Stéphane Charbonnier wrote and drew the cartoon that turned me against Charlie Hebdo. It's tough to describe bigotry. We're used to seeing the disguised versions, the derivatives, and the raw product makes our eyes pop. But Charbonnier (his pen name was “Charb”) did it in every panel. He couldn't draw a Muslim who didn't look like a cretin with a banana plant hanging off his face. Or a Jew without a banana plant, this one slightly finned at the tip. Paging through Google, wondering at what I saw, I reached my turning point with a cartoon that had this word balloon: “1 million de rabais sur les 6, en échange de la Palestine!” Which means: “1 million off the six, in exchange for Palestine!” What six million? Well, this was a cover drawing, and the magazine's logo had been changed for the occasion, to Shoah Hebdo. And the character speaking was the Jew, who not only has a banana nose but payos and a black hat.
Nothing was off limits for Charlie Hebdo. That's good. But what you do when you go off limits—well, that counts. Charbonnier and his crew titillated readers with risqué pictures. These were attached to comments that—the political ones, anyway—appear to have been pretty inane. The pictures were more the point. The set-up resembles those stories reprinted in Heavy Metal, the ones that show young women ruminating in translated French while they search for their clothes. Jules Wolinski, another victim of the Paris massacre, did a cartoon offering the public-spirited view that the defense of Islam didn't depend on miserable losers like the terrorists. This truism was addressed to a banana-nosed creature with a turban. Now, you could take out the public-spirited sentiment and leave the banana nose, and you'd still have a Charlie Hebdo cartoon. They did that many, many times. But take out the banana nose? That was the bread and butter.
Charlie Hebdo attacked everybody, we're told. Pretty much. Because sometimes the titillation took the form of blaspheming things that the reader's grandparents cared about, such as Jesus and Mary. And sometimes it took the form of dumping on people for not being like the magazine's typical reader, for not being the usual kind of French. For being a Muslim or a Jew. Blasphemy and bigotry can give people a fun little thrill. The first doesn't matter to me, except insofar as I hate to see people's feelings get hurt over foolishness. But the second is very dicey, and the magazine's track record looks bad. They played for low stakes and made obvious moves. If you can't attack Israel without saying it's like the Nazis, you might as well give up.

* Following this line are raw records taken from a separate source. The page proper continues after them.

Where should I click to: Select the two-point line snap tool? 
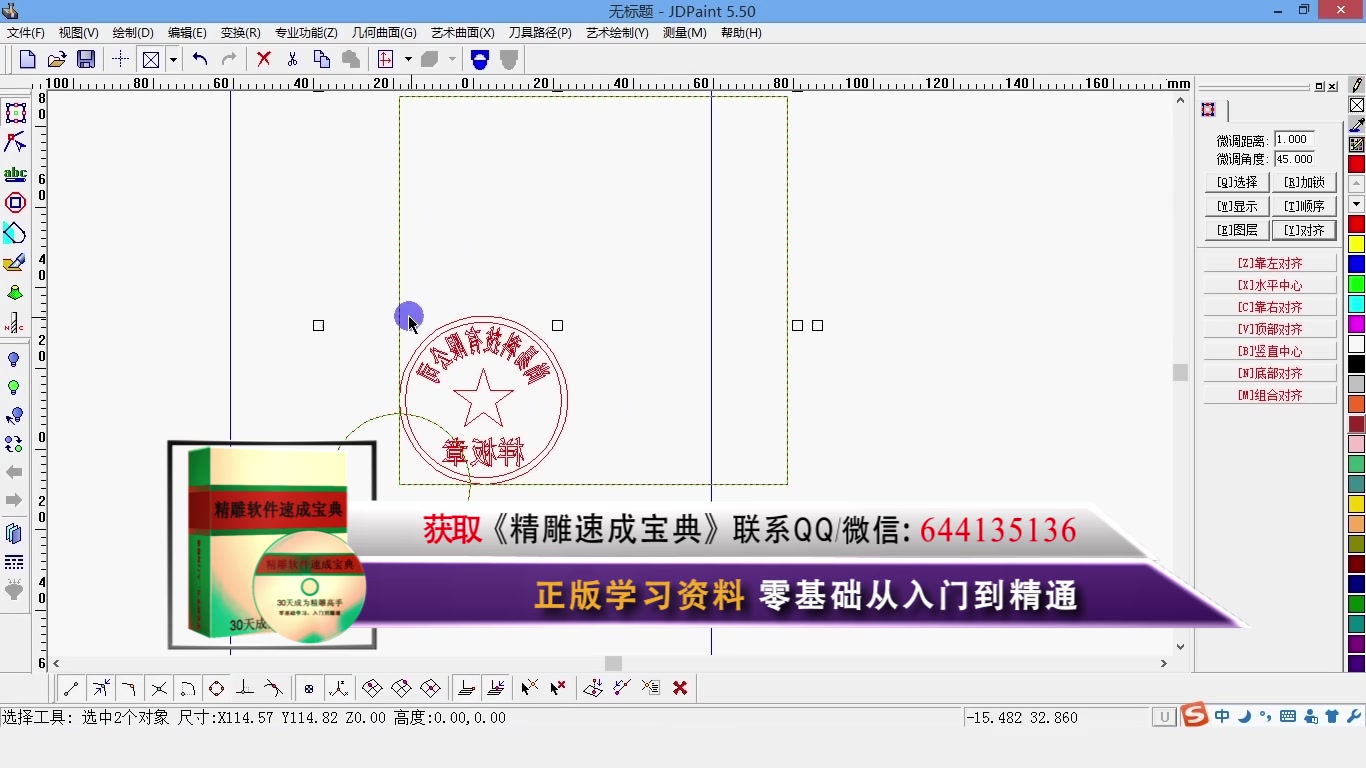pyautogui.click(x=69, y=688)
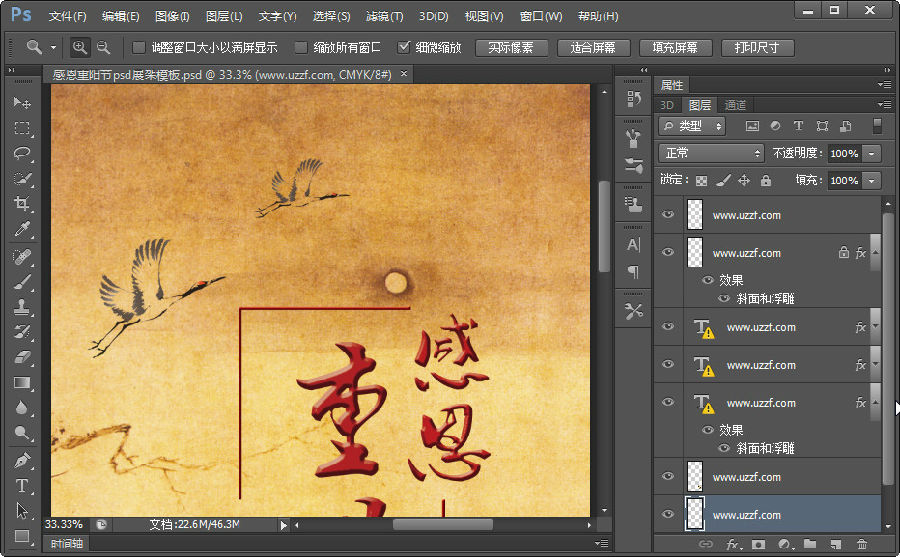Select the Move tool
The image size is (900, 557).
[22, 103]
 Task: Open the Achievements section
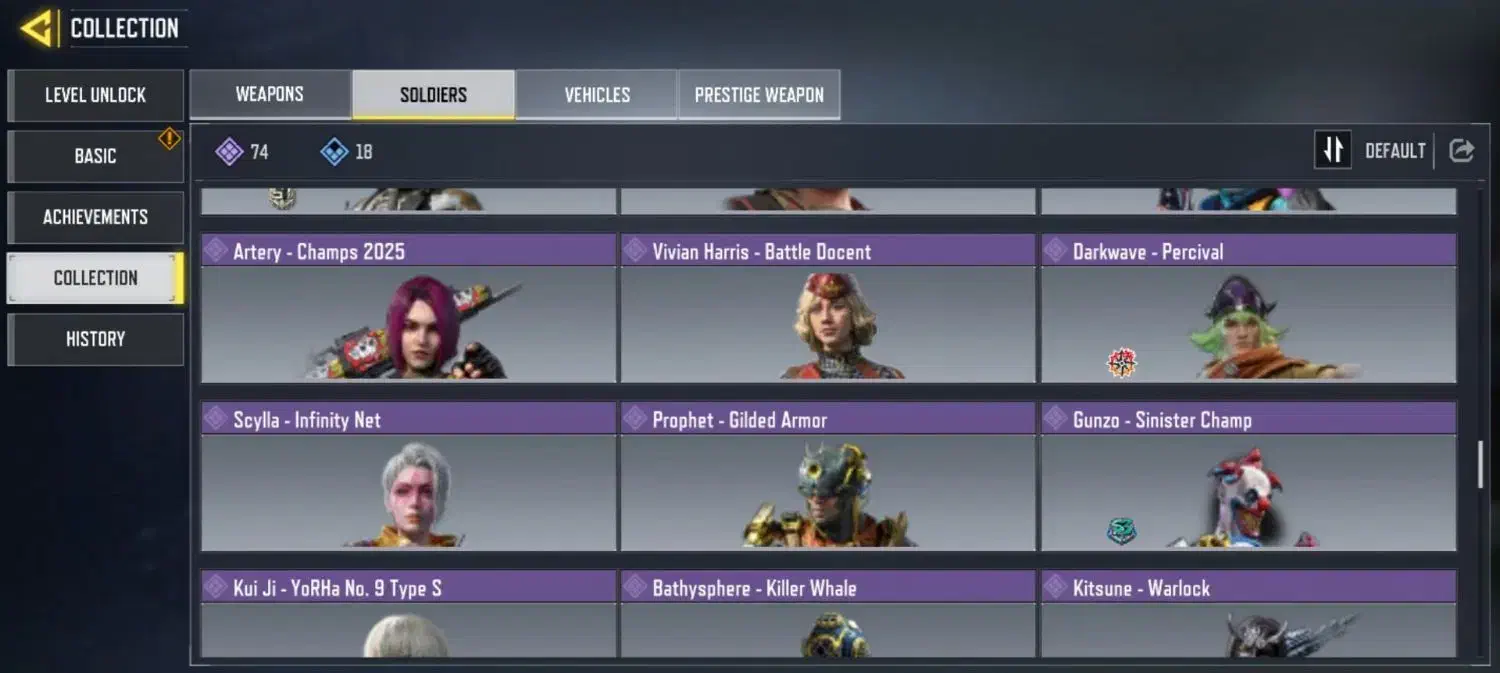[95, 217]
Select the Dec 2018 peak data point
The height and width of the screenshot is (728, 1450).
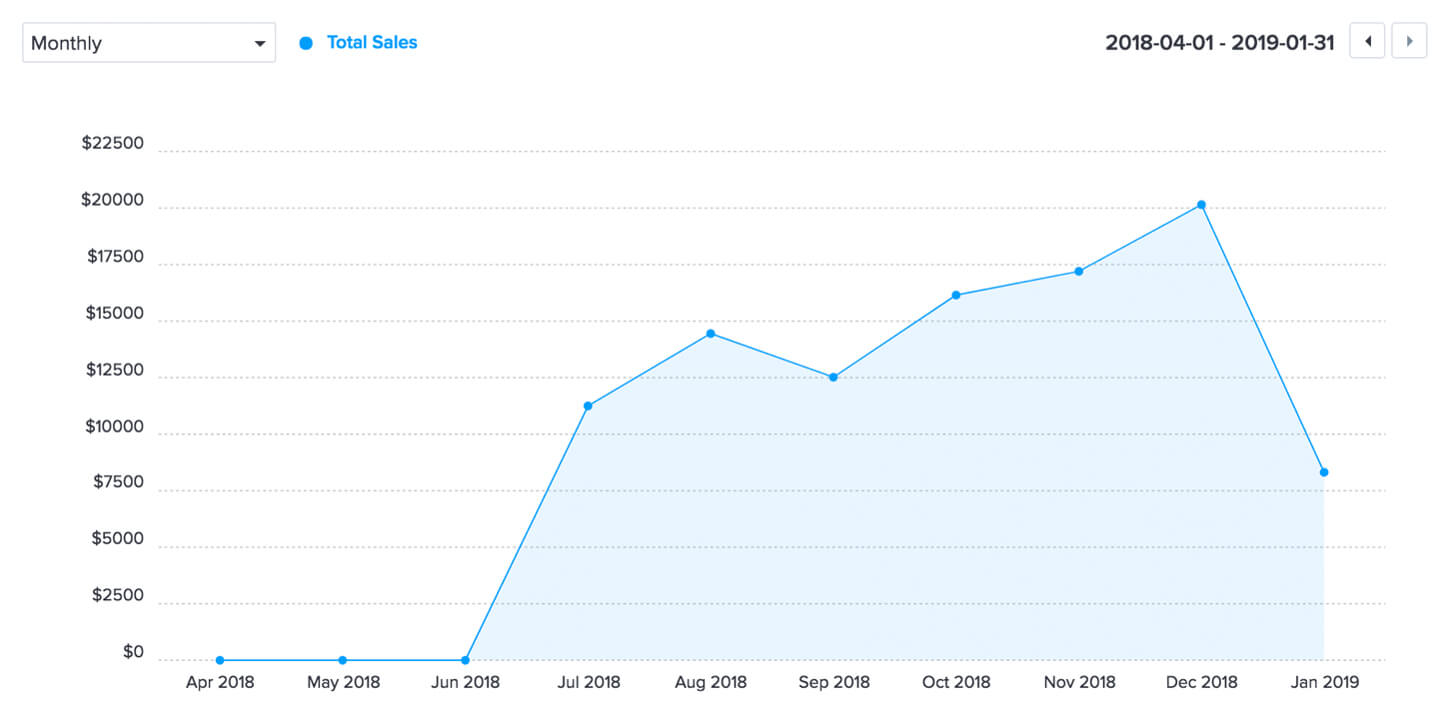point(1201,205)
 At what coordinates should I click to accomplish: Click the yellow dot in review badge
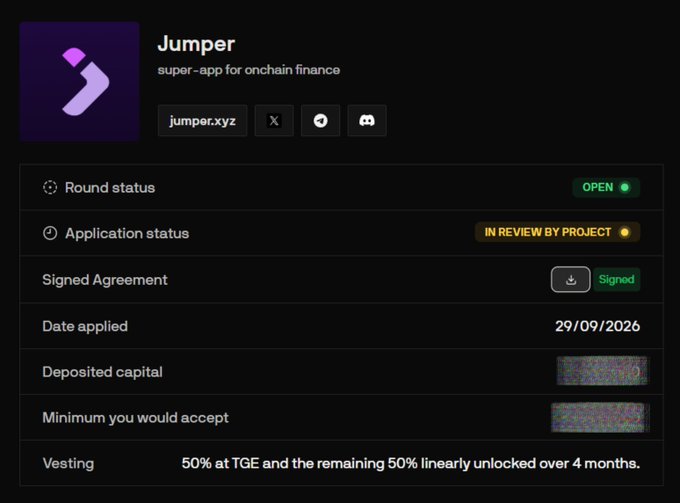(x=624, y=232)
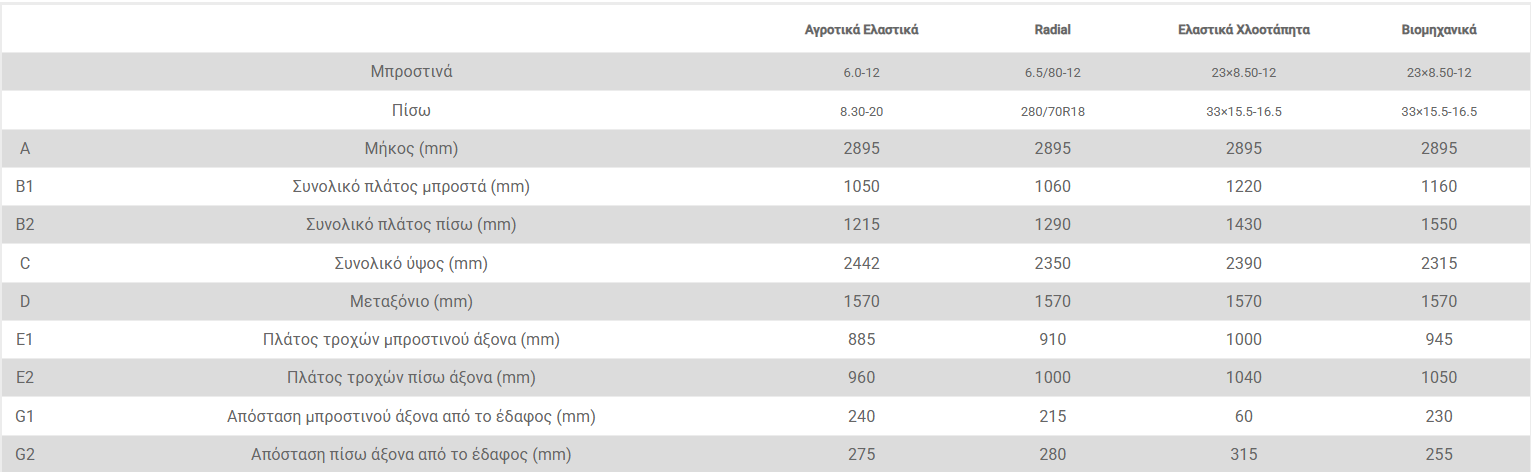
Task: Click the "Αγροτικά Ελαστικά" column header
Action: pyautogui.click(x=861, y=30)
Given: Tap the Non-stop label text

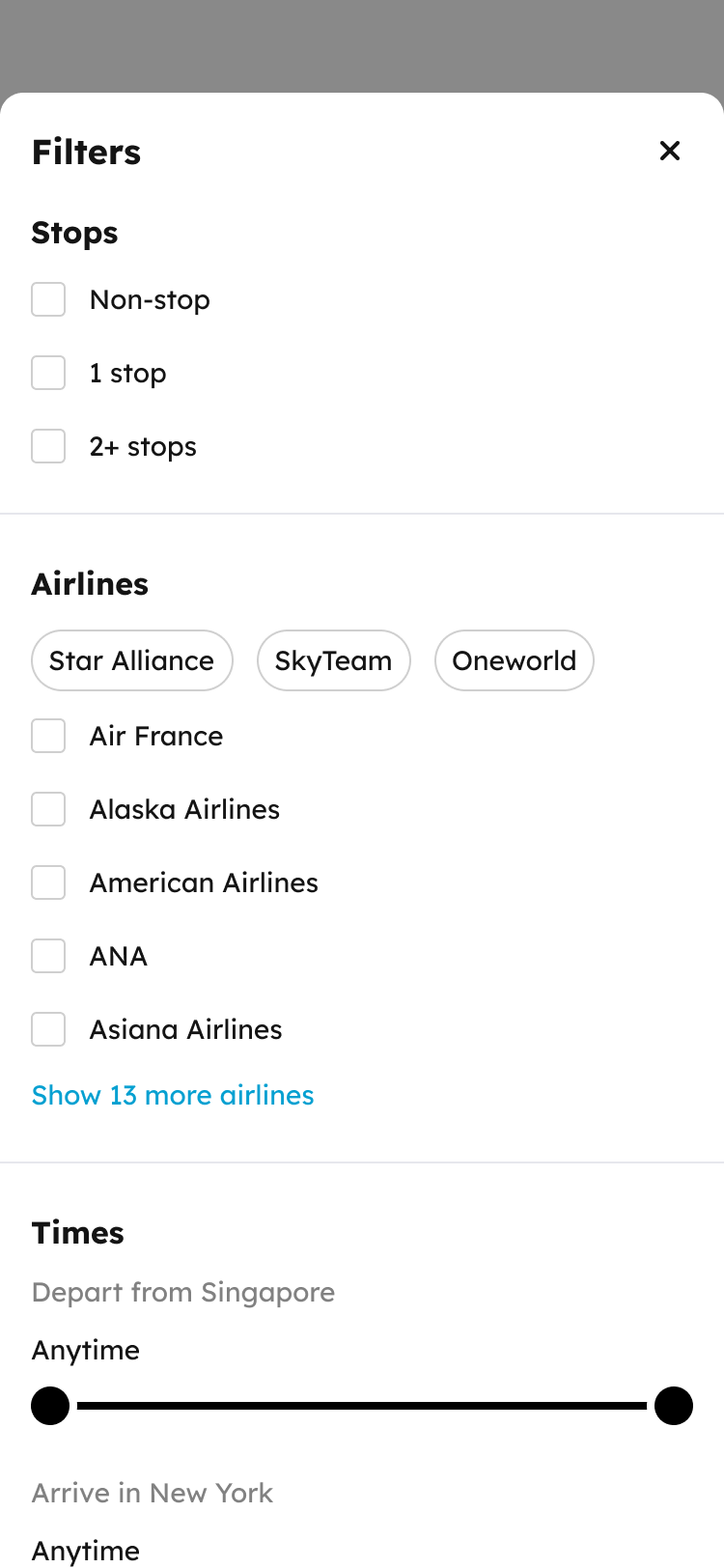Looking at the screenshot, I should tap(150, 300).
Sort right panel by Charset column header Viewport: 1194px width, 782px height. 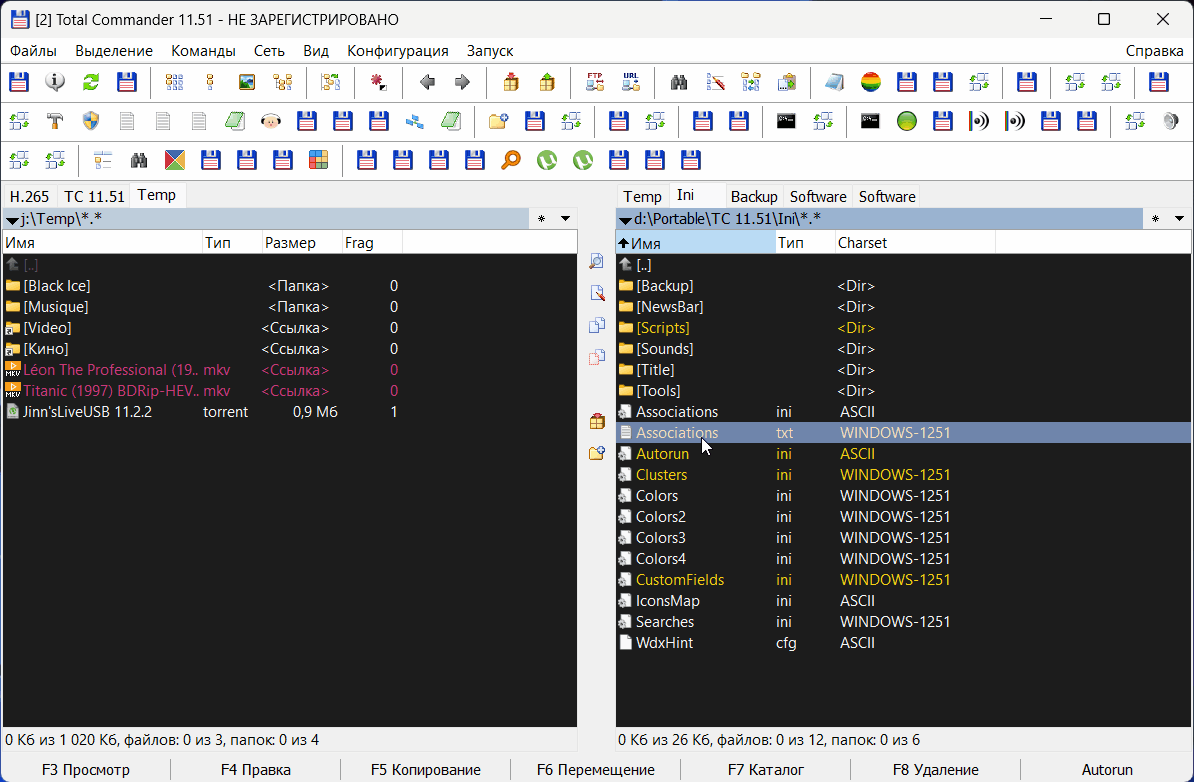point(862,243)
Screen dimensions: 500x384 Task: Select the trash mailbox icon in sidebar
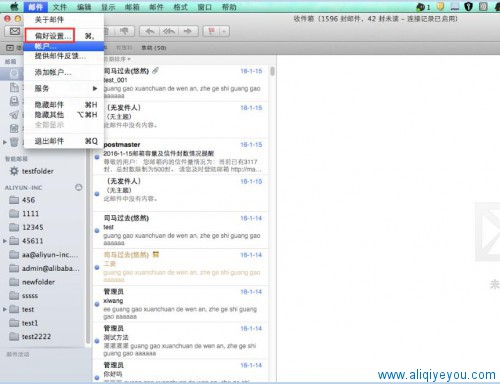14,142
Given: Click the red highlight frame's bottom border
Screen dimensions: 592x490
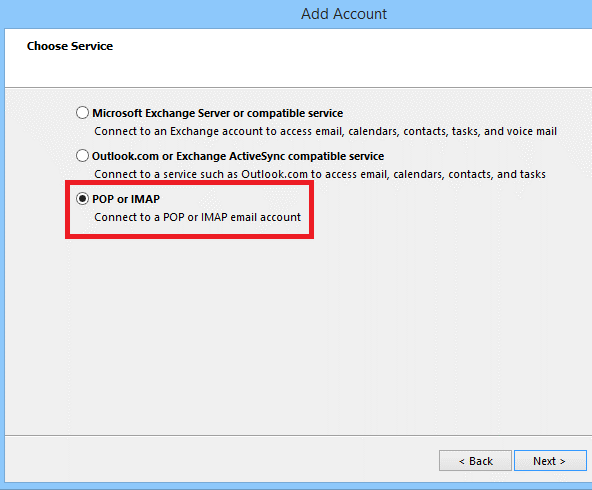Looking at the screenshot, I should (190, 236).
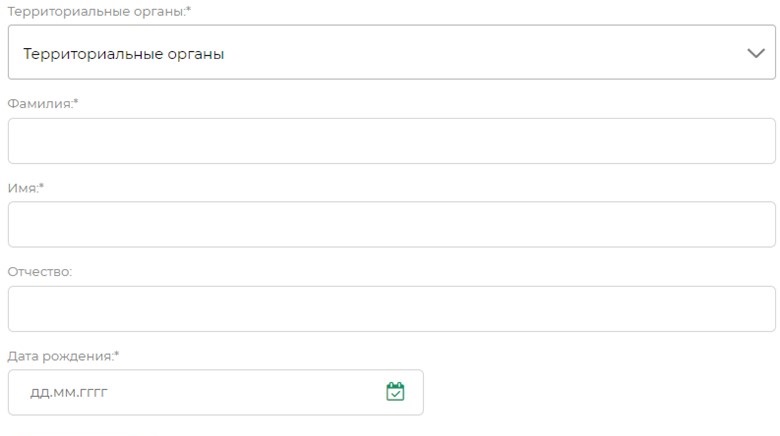Focus the Дата рождения date field
Screen dimensions: 780x436
point(215,392)
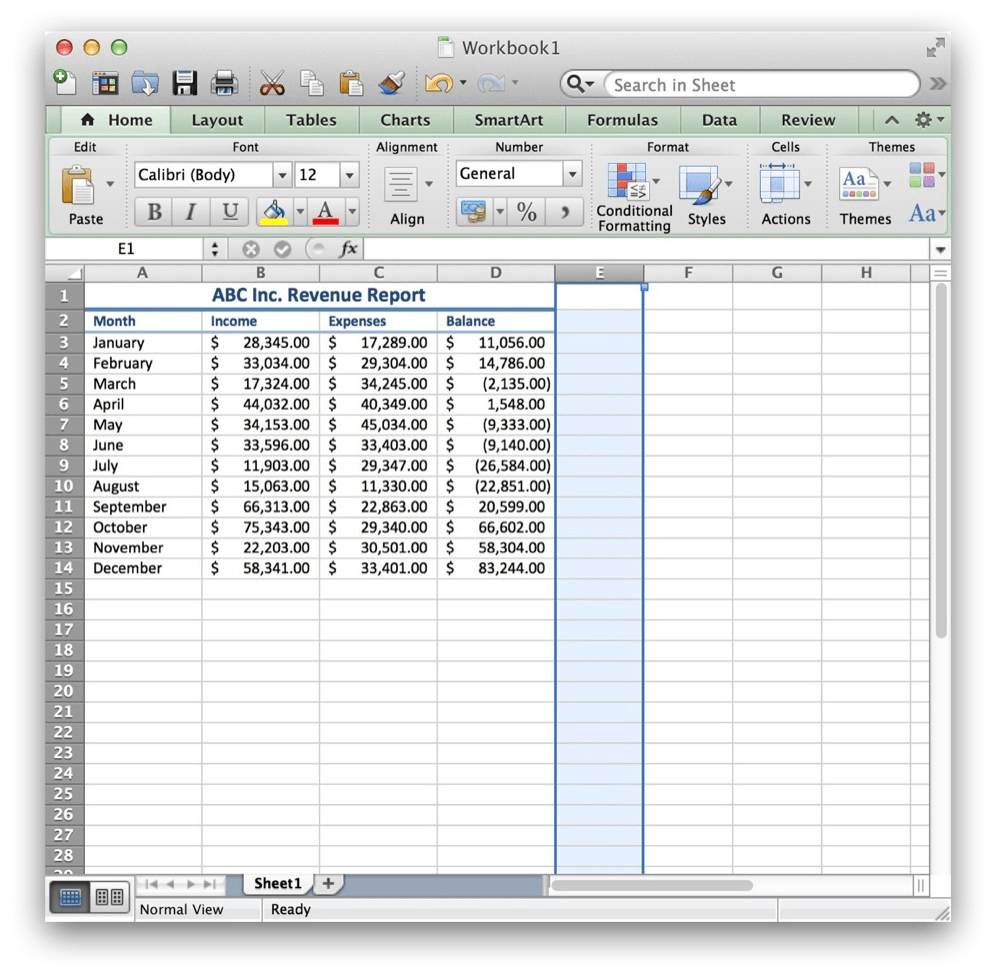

But Charb and the rest are martyrs, and that's all most people want to know. We've forgotten that bigotry remains bigotry even if somebody has been shot. Anybody who points at the thing and says what it is, just follows the evidence of their eye and brain, gets marked as soft on terrorism. You're like the person who wants to know what the rape victim had on. Oh well. The thing about clichés is that they're never there when you need them. “I deplore what you say, but I'll defend to the death your right to say it.” That was always a good one, but now it's gone into hiding. I wish it would speak up.
What do we do with bigotry? We deplore it. And then, if some killers come around, we defend it. Because the next set of killers might kill somebody else, punish some other opinion. A crime like the Charlie Hebdo massacre lays a whole society open to attack. Even if your individual views don't bring retaliation, free agents with guns get to decide the limits of public debate. That's intolerable, and it’s the issue above issues when discussing the terrorist attack on cartoonists and office staff. But the other issues are still there. With all the attention being lavished on number one, we can spare some time for first things. Such as: defending and approving are not the same. Defending and deploring go together too. In fact, that combination is what marks off a liberal society. Find it and you're living someplace where people are free.
We are all Charlie. Too bad, but that's the way it is.